Instructions to follow – Return the line containing "Task: Click the SCORE logo in sidebar header" and every line beneath it through the end of the entries below, unchanged. Pictures stay out.

○ ○ ○ ○ ○ ○ ○

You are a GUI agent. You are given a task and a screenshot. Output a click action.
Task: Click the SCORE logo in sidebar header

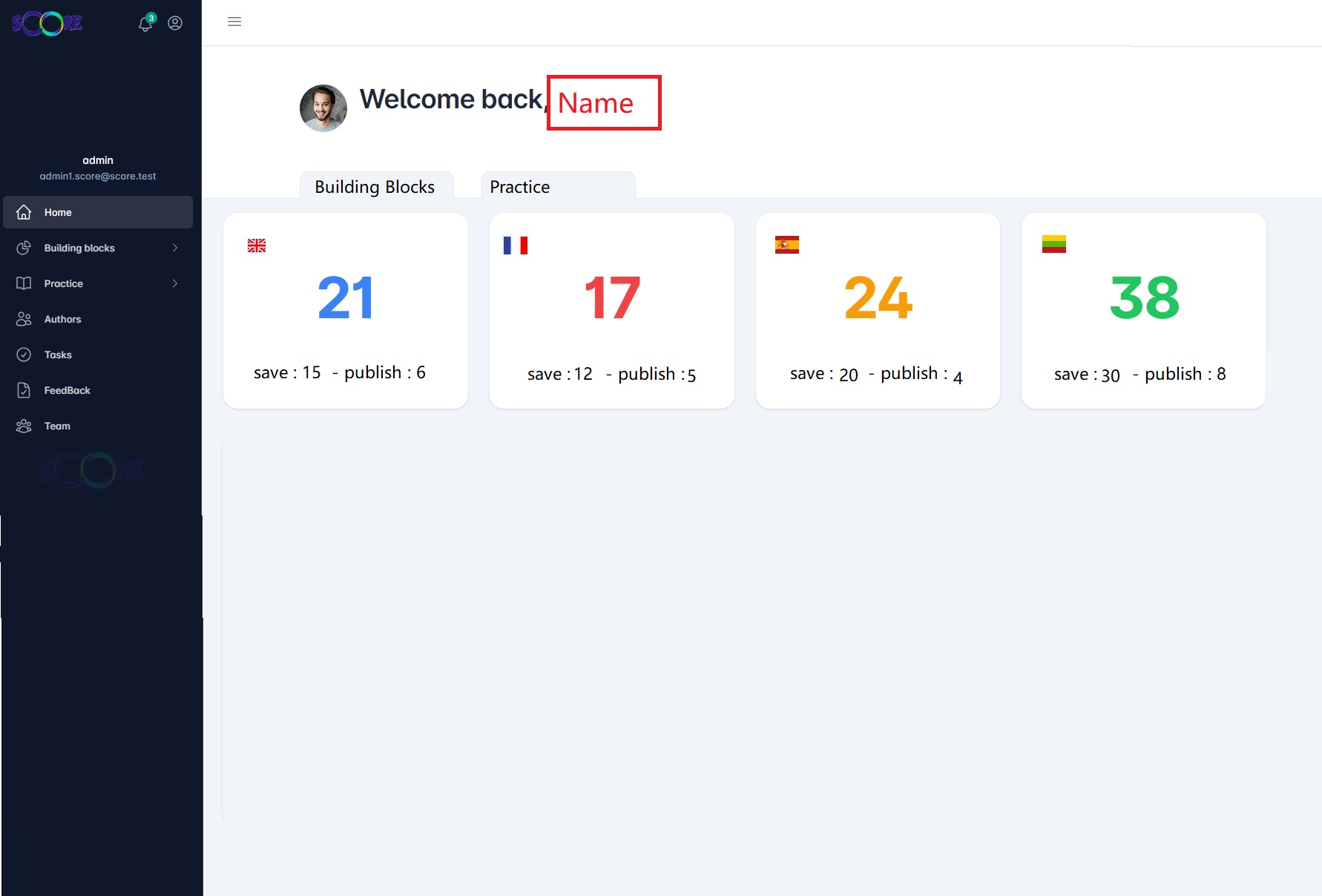pyautogui.click(x=47, y=24)
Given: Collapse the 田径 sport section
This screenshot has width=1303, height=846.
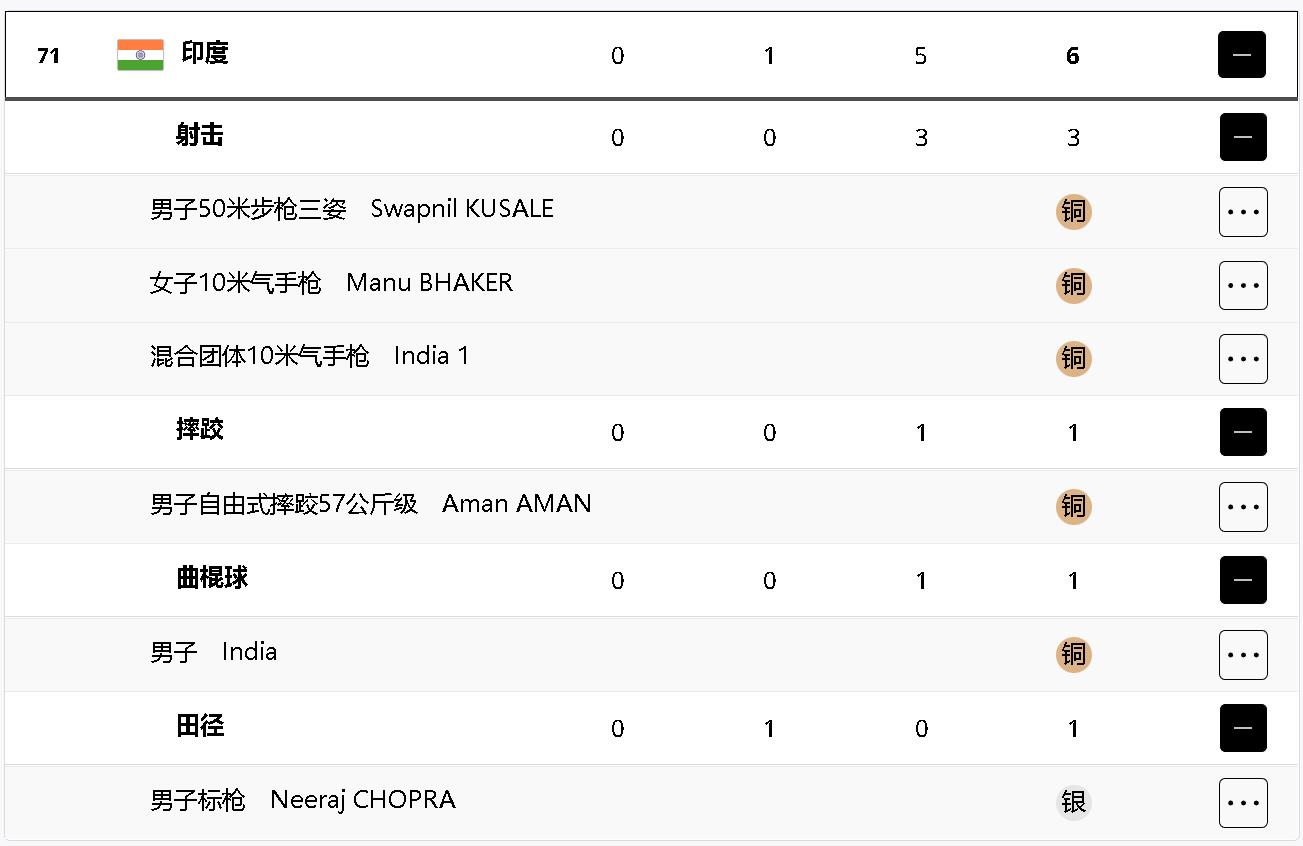Looking at the screenshot, I should pyautogui.click(x=1243, y=728).
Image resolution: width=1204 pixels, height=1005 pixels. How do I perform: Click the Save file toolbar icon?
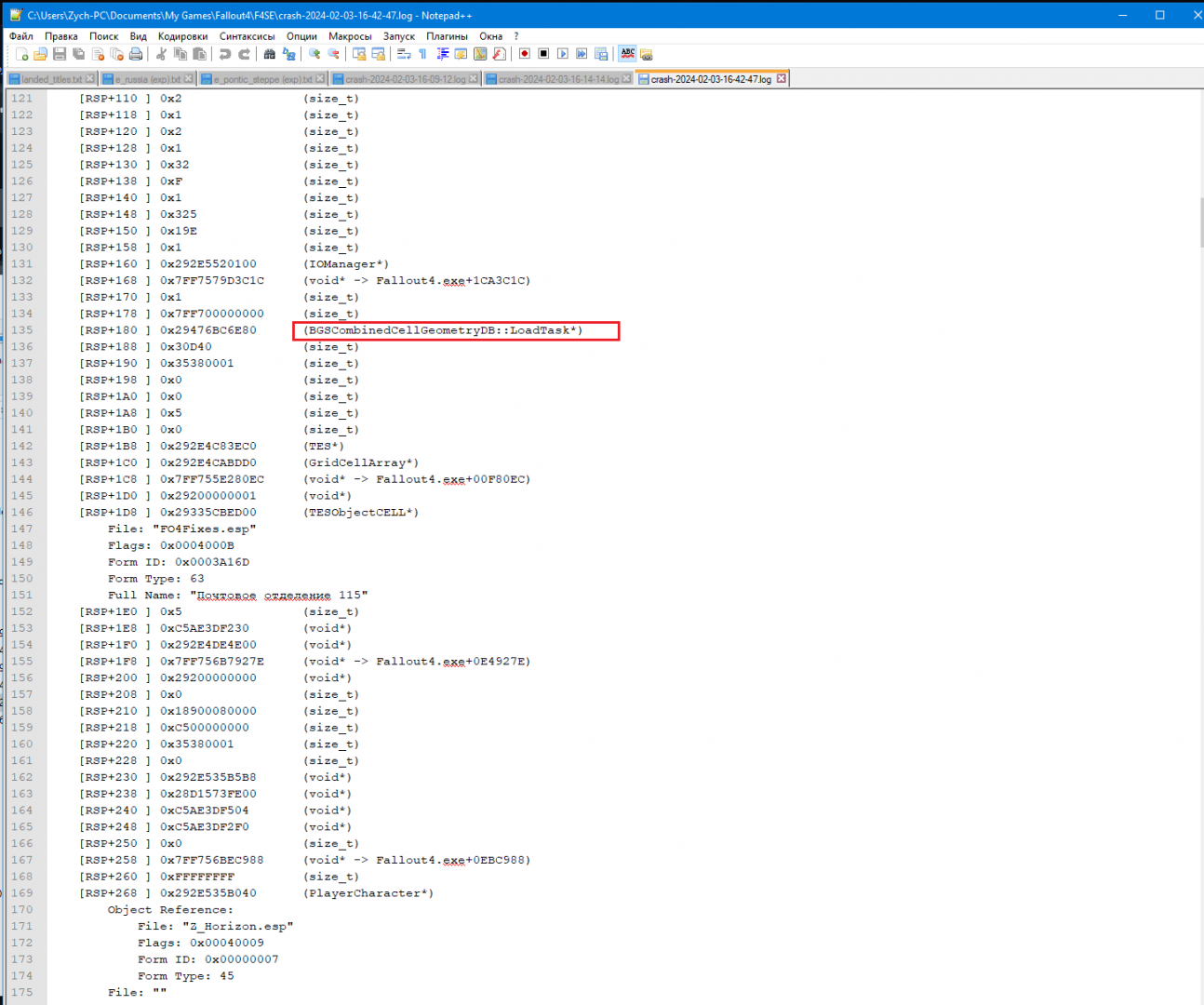(60, 54)
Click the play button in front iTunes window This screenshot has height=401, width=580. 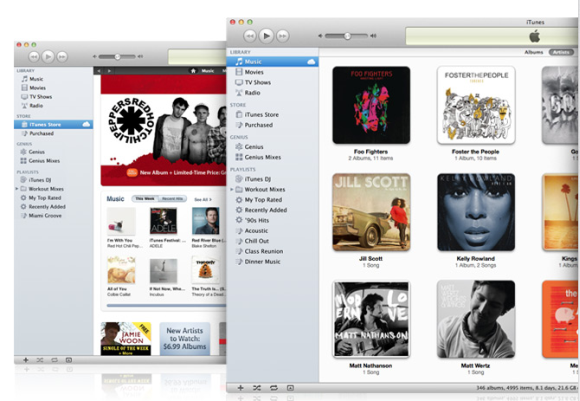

○ ○ ○ ○ ○ ○ ○

Reply to the task –
Task: Click the SCORE logo in sidebar header

pyautogui.click(x=47, y=24)
Given: Collapse the 田径 sport section
This screenshot has width=1303, height=846.
Looking at the screenshot, I should pyautogui.click(x=1243, y=728).
Image resolution: width=1204 pixels, height=1005 pixels. How do I perform: Click the Save file toolbar icon?
(60, 54)
Click the play button in front iTunes window This screenshot has height=401, width=580. 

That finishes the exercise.